Vale, en perspectiva (Bahía Blanca)

Rio Tinto. Con ese nombre comenzó el proyecto que hoy administra la empresa brasileña Vale con la designación de Potasio Río Colorado y que en los últimos años originó ríos de tinta, por las muchas alternativas y críticas surgidas a partir de la presentación del proyecto.

Rio Tinto. Con ese nombre comenzó el proyecto que hoy administra la empresa brasileña Vale con la designación de Potasio Río Colorado y que en los últimos años originó ríos de tinta, por las muchas alternativas y críticas surgidas a partir de la presentación del proyecto.

 

Con el manto de sospecha que por estos tiempos despierta en la sociedad un emprendimiento minero, que maneja sales de potasio y necesita un medio de transporte que enlace más de mil kilómetros, el mismo no pasó desapercibido para ambientalistas, vecinos y políticos.

De hecho, durante mucho tiempo la atención del público se concentró en saber qué tramo de vía utilizaría la empresa en sus últimos kilómetros –al ingresar a nuestra ciudad–, si era conveniente instalar sus depósitos en Ingeniero White o en cercanías de Cerri, o si la mano de obra contratada para la construcción sería estrictamente local.

Estas y otras situaciones puntuales –atendibles y razonables– hicieron perder en muchos casos la perspectiva de la trascendente inversión de 6 mil millones de dólares que la empresa realizaría en el país, generando fuentes de trabajo, directas e indirectas.

Ahora que un conjunto de situaciones económicas y de mercado han llevado a Vale cancelar su emprendimiento al menos por cinco años, todos parecen “descubrir” la trascendencia que tenía el mismo y las lamentables consecuencias que esa decisión tendrá, por caso, para más de mil obreros de la construcción.

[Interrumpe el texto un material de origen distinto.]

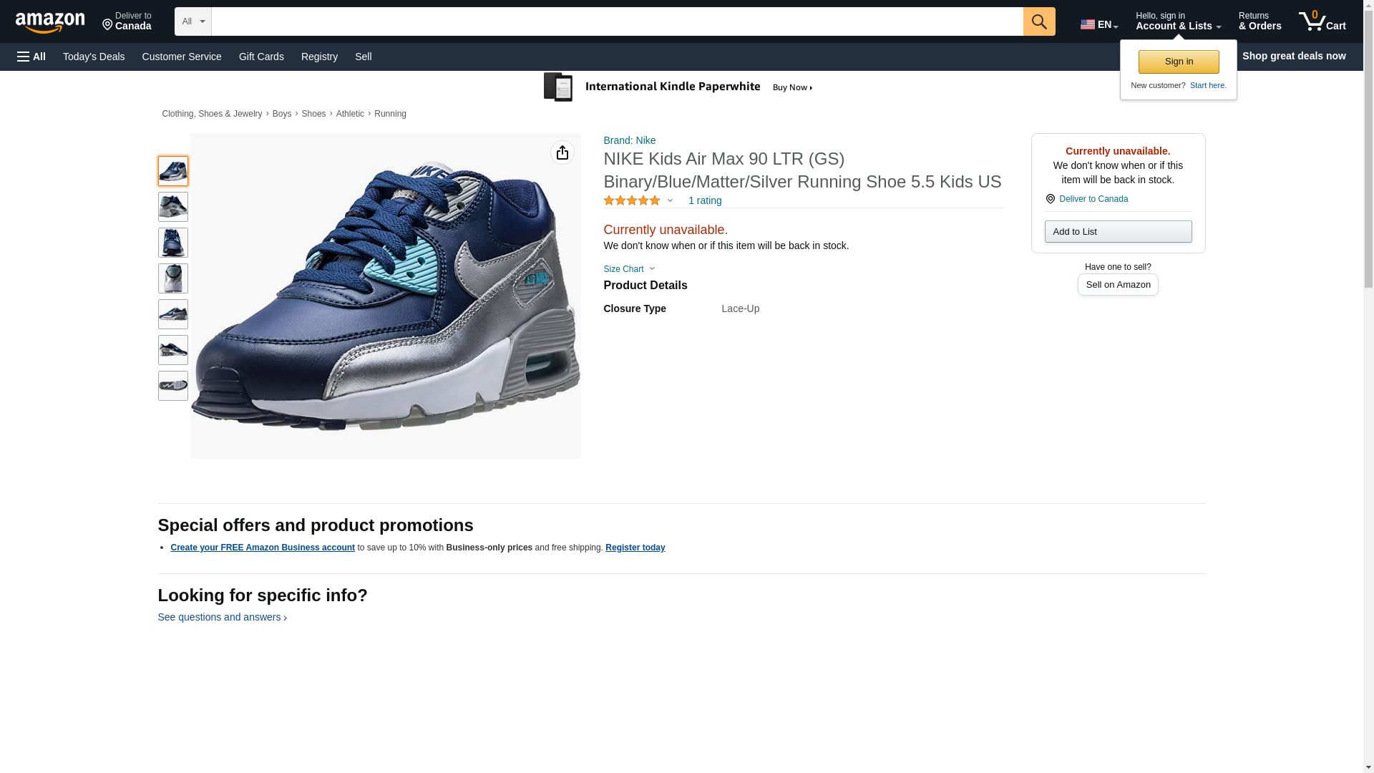Open the All hamburger menu

31,57
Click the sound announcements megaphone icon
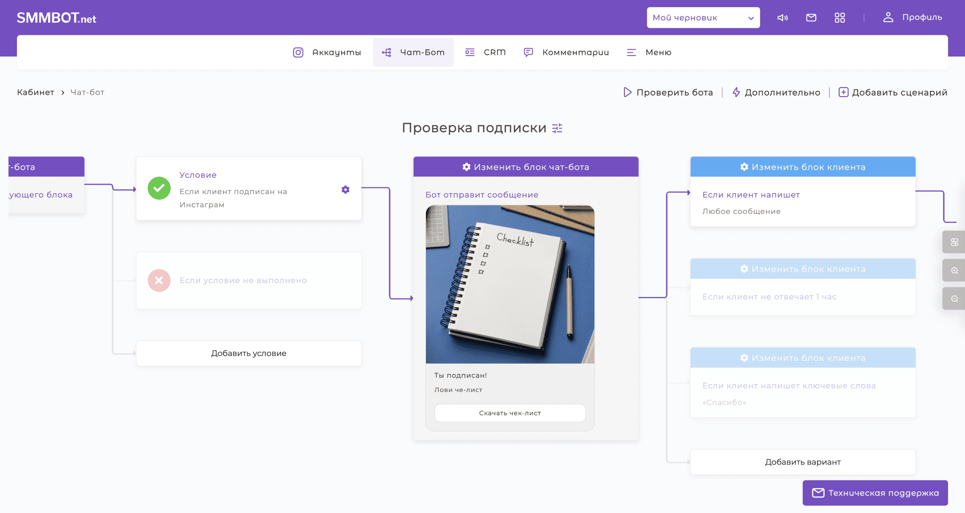The width and height of the screenshot is (965, 513). 782,18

Desde el Estado nacional, provincial y municipal están moviendo sus piezas buscando una salida o un camino que permita la continuidad del proyecto, aunque sea a un ritmo menor o con plazos diferidos.

Sin embargo, las señales son desalentadoras. Vale no emite comunicados con los alcances de su decisión, más allá de algunos datos contundentes del panorama de los mercados, explicando, por caso, que el cloruro de potasio ha perdido el 50 por ciento de su valor en los últimos dos años.

Esta decisión de la firma brasileña ha servido entonces para ver este tipo de inversiones desde otra perspectiva, no como un emprendimiento cargado de efectos negativos, sino como inversiones potenciadoras, con muchos beneficios y fortalezas, a las que a veces hay que valorar y celebrar de manera adecuada.